Wichita chiropractor charged with fraud, surrenders license

10/18/2013 4:57 PM

08/08/2014 10:19 AM

A Wichita chiropractor surrendered his license Friday amid accusations he defrauded $1.3 million from health care programs, U.S. Attorney Barry Grissom said.

Details of the charges against Jeffrey D. Fenn, 32, of Wichita Health and Wellness, Fenn Chiropractic and Wichita Pain Associates, emerged in a federal indictment unsealed Friday. He faces six counts of health care fraud, two counts of aggravated identity theft, 16 counts of money laundering and one count each of tax evasion and illegally obtaining controlled drugs in connection with a scheme that started in March 2011, according to a news release from Grissom’s office.

Reached by phone Friday evening, Fenn denied all of the allegations and referred future calls to his attorney.

“We have a billing dispute with the government,” Fenn said. “ ... This is from 2011. It’s really, really old.”

The indictment alleges Fenn devised and implemented a plan to submit false claims to Medicare, Blue Cross Blue Shield of Kansas, Coventry Health Care of Kansas and the Federal Employees Health Benefits Program for services that were never performed, were done by uncertified personnel or were medically unnecessary, Grissom said. The document also alleges Fenn hired physicians, nurse practitioners and physical therapists to perform services that he was not qualified to offer, misrepresented his clinics’ ownership to the Kansas Board of Healing Arts and falsely submitted claims using the names of his employees, Grissom said.

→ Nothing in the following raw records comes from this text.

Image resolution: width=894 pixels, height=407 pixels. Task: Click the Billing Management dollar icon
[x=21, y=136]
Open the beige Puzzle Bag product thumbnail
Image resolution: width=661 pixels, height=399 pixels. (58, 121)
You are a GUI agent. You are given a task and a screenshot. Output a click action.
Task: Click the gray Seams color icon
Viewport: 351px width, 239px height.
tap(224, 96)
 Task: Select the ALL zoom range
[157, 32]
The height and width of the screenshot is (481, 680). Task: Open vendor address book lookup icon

Federal prosecutors also allege Fenn overstated his 2011 business deductions by $367,800 and claimed deductions for personal expenses, leading to the tax evasion charge.

If convicted, Fenn could spend up to 10 years in federal prison on the health care fraud and money laundering counts, up to five years for tax evasion and up to four years on the drug charge, Grissom said. The aggravated identify theft counts draw a mandatory sentence of two years in federal prison.

Fines of up to $250,000 per count could also be imposed, Grissom said.